TopK Elements

All credits to the question go to Neetcode.io. I am merely borrowing from him.

Link - Neetcode 150

Given an integer array nums and an integer k, return the k most frequent elements within the array.

The test cases are generated such that the answer is always unique.

You may return the output in any order.

Example 1:

Input: nums = [1,2,2,3,3,3], k = 2

Output: [2,3]

Approach 1

Pseudocode

Create empty hashmap
For each number in the list:
    get count and add to hashmap as (num, count)

Create an empty list of lists where the index serves as the frequency/count of the number
Add the nums from the hashmap to the the indexes based on their counts

Check that until you get the topK elements, iterate over every index and get the first element.

Code

nums=[]
k = 2
res = list()
hashmap = dict()
for val in nums:
    hashmap[val] = hashmap.get(val, 0) + 1

arr = [[] for _ in range(len(nums)+1)]
for key,v in hashmap.items():
    arr[v].append(key)
    
i = -1
while k>0:
    if arr[i]:
        res.append(arr[i][0])
        k-=1            
    i-=1
    

print(res)

Mostly correct on this approach except the last part - like WHAT THE FUCK?! The question clearly says to include the top-k frequent elements but here you are taking only the first element from each bucket LUL

That leads us to our next approach

Approach 2

Create empty hashmap
For each number in the list:
    get count and add to hashmap as (num, count)

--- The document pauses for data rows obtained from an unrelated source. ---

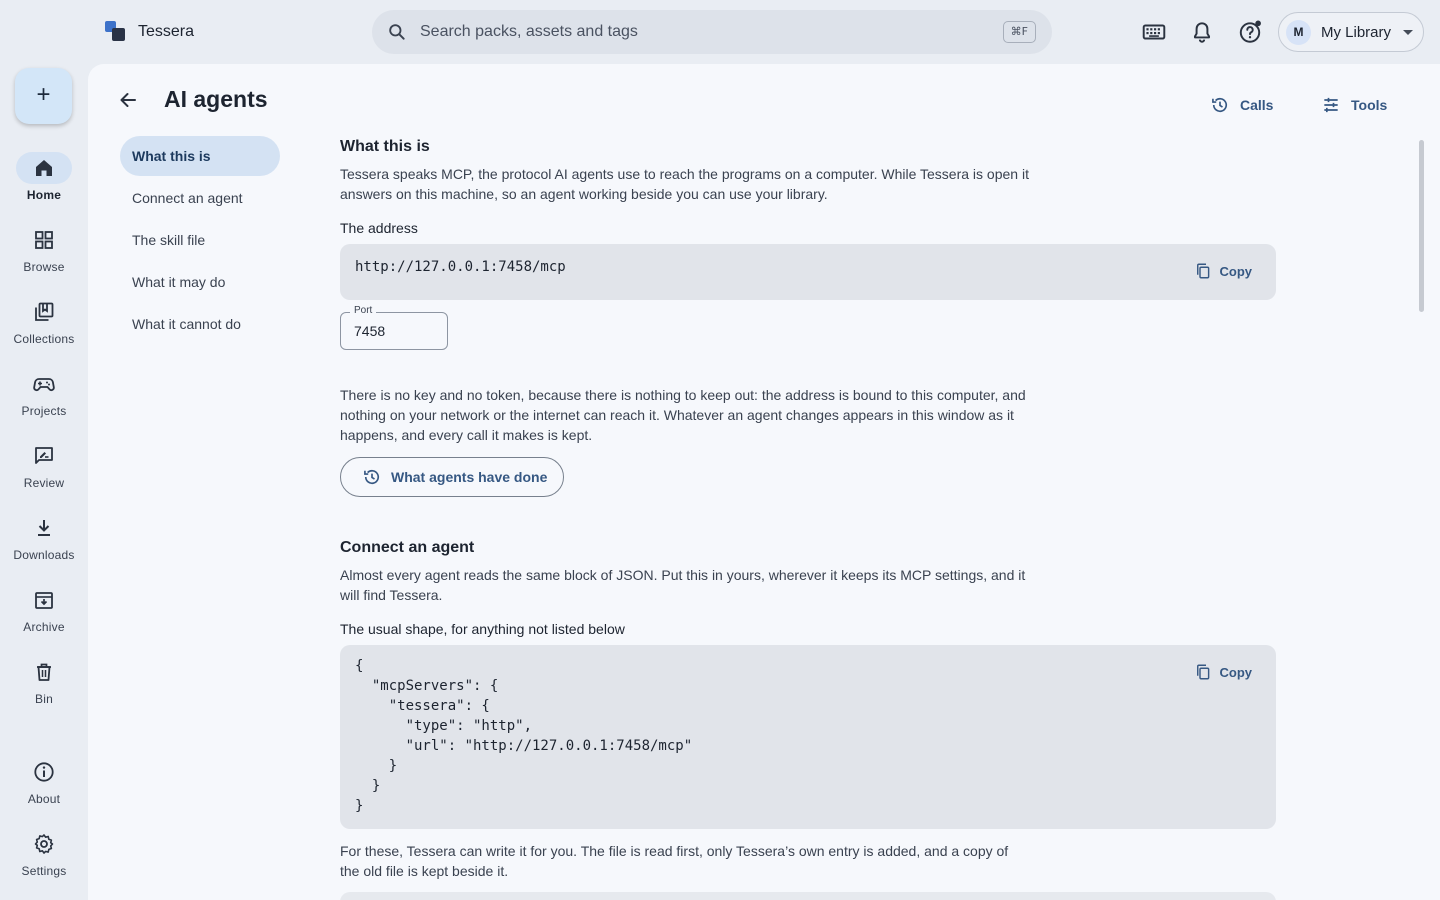 This screenshot has width=1440, height=900. What do you see at coordinates (1298, 32) in the screenshot?
I see `avatar: M` at bounding box center [1298, 32].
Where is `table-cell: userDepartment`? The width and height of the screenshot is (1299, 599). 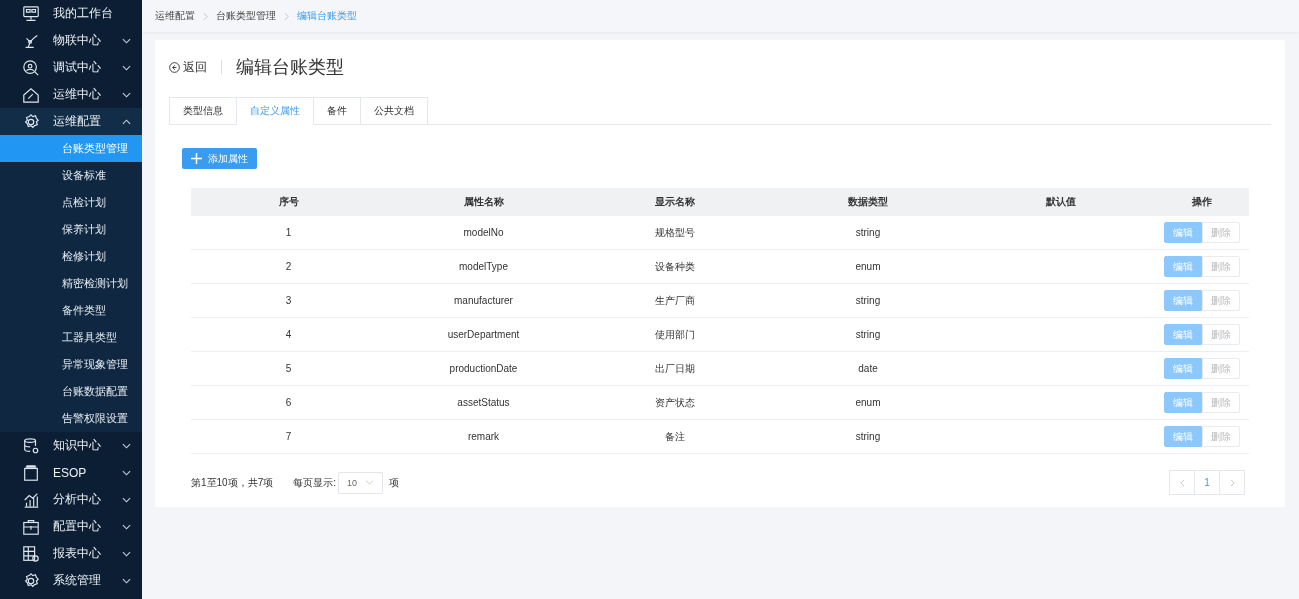 table-cell: userDepartment is located at coordinates (484, 334).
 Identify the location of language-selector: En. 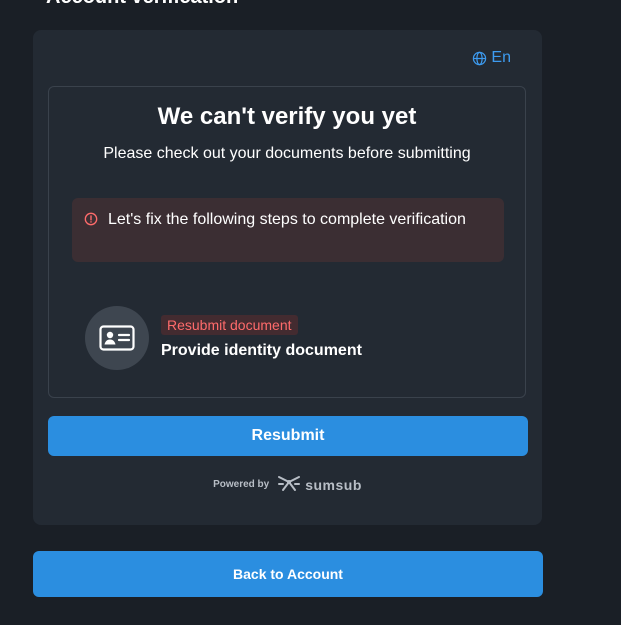
(492, 58).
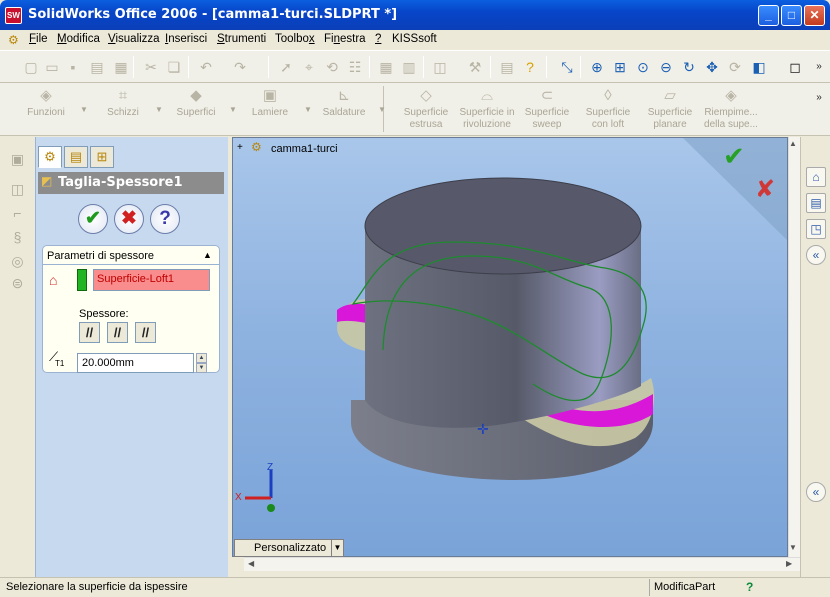 The image size is (830, 597). Describe the element at coordinates (608, 109) in the screenshot. I see `tool-loft-surface: ◊ Superficie con loft` at that location.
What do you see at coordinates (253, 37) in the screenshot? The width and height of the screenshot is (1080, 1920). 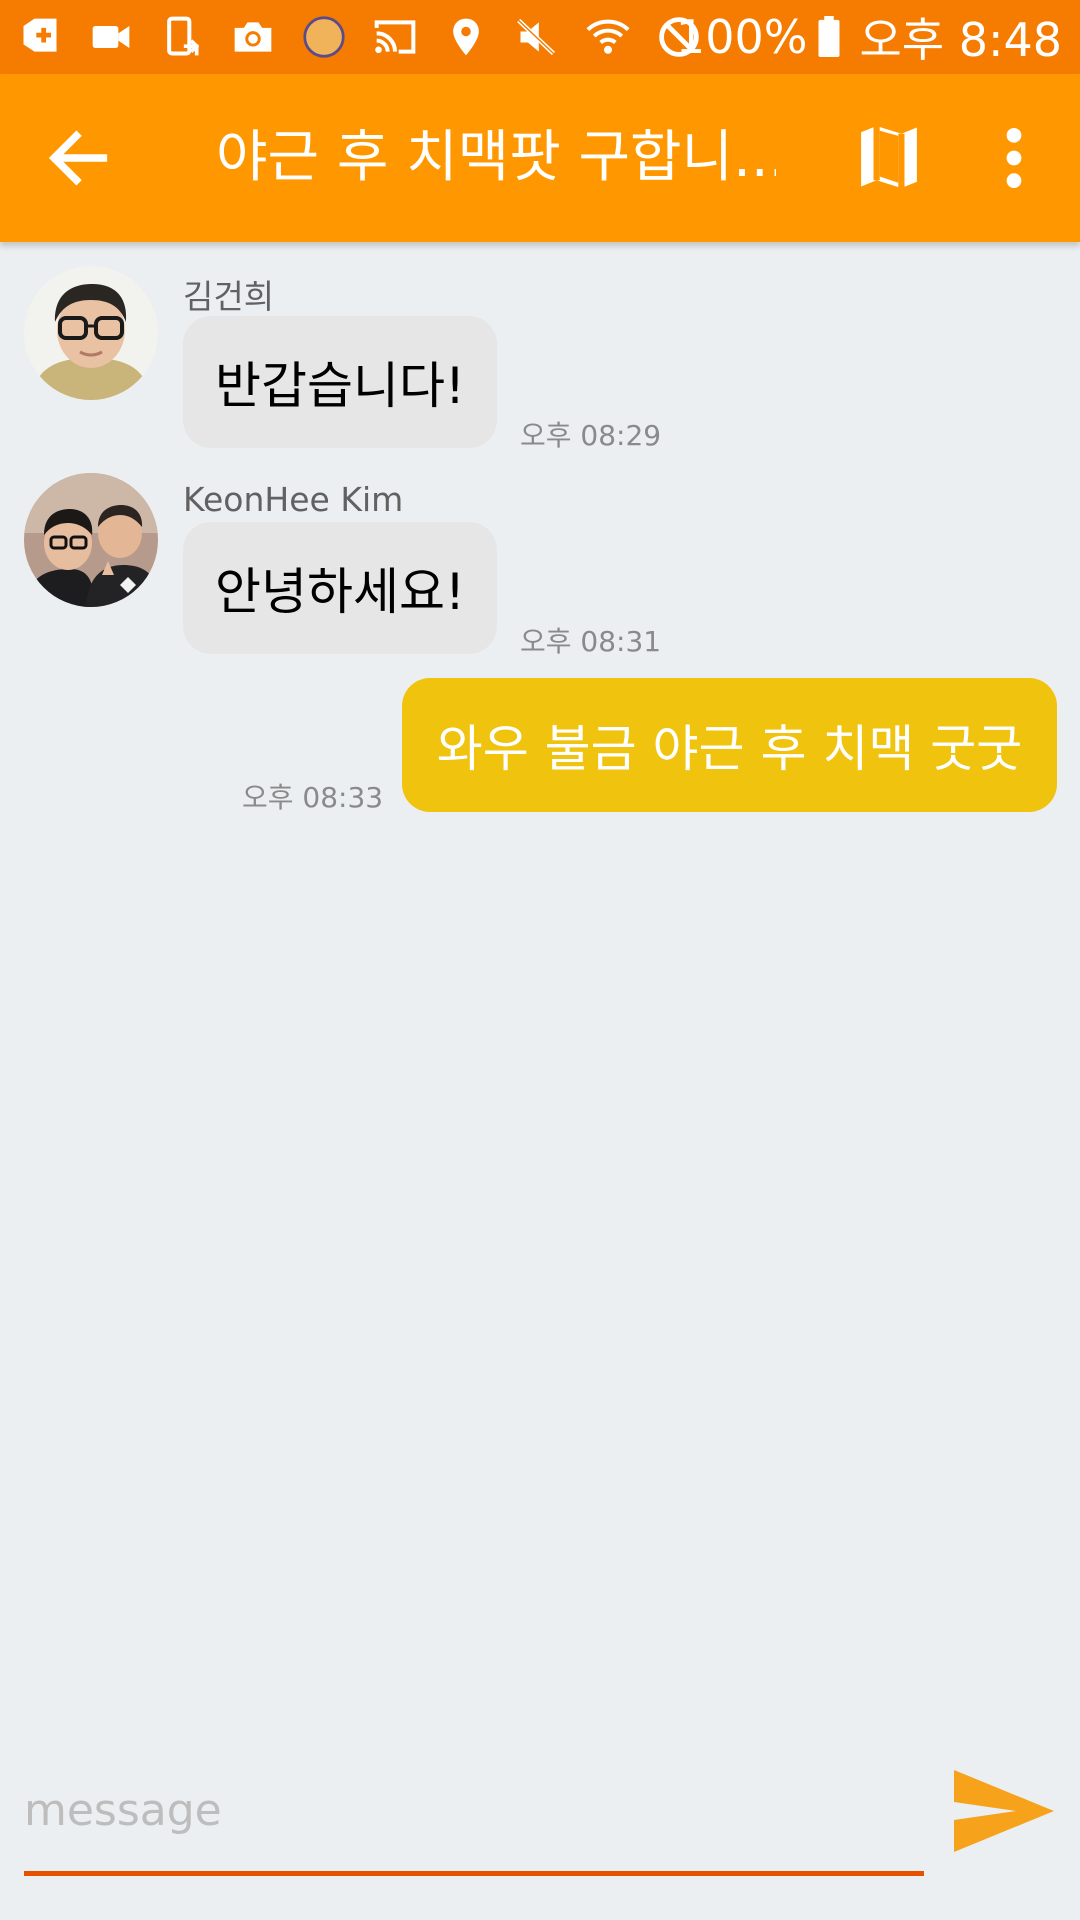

Create an empty list of lists where the index serves as the frequency/count of the number
Add the nums from the hashmap to the the indexes based on their counts

Check that until you get the topK elements, iterate over every index and get all elements until you have hit the limit of K.

Code

res = list()
hashmap = dict()
for val in nums:
    hashmap[val] = hashmap.get(val, 0) + 1

arr = [[] for _ in range(len(nums)+1)]

for val,freq in hashmap.items():
    arr[freq].append(val)

i = len(arr)-1

while i>0:
    for num in arr[i]:
        res.append(num)
        if len(res) == k:
            return res
    i-=1

return res

There ya go, much cleaner and inline with what the question demands. This code also fixes a big issue with the logic that existed previously - if k is greater than the number of elements present, then it would fail because i would go beyond 0. Here, the minute we hit k, we just yeet out of the code so no such issues here.